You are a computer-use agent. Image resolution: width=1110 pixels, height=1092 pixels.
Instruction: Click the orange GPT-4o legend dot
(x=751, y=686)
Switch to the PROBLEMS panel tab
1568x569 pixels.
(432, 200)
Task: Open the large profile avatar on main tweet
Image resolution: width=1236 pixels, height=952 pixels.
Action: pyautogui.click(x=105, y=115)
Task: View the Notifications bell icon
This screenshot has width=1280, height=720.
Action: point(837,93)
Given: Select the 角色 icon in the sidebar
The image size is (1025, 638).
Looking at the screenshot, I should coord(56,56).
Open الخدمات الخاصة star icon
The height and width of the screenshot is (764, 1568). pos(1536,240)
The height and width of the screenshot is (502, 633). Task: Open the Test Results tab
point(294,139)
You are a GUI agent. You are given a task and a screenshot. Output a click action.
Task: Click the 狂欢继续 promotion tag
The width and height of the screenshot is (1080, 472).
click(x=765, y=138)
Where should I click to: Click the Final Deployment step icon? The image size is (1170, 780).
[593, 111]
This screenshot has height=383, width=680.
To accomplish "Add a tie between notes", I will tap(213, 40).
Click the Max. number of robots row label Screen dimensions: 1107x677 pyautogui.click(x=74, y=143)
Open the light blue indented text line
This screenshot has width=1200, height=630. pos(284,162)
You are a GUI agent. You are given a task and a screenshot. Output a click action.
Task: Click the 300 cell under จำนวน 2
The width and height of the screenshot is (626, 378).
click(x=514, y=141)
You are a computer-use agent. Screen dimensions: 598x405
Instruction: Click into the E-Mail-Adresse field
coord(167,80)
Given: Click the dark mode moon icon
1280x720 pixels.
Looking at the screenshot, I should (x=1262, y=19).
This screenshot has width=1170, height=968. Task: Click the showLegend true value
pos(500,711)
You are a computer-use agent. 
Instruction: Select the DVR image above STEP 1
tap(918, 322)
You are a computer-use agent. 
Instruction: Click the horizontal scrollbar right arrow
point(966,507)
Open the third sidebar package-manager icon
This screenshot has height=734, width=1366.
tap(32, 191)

> _Work to be completed_
Whenever the string "computer" shows up in a line of the entries, copy that line.

> _Exercise output_
You are a computer-use agent. Image resolution: width=1110 pixels, height=1092 pixels.
You are a computer-use agent. Screen dimensions: 598x405
You are a computer-use agent. 
You are a computer-use agent. 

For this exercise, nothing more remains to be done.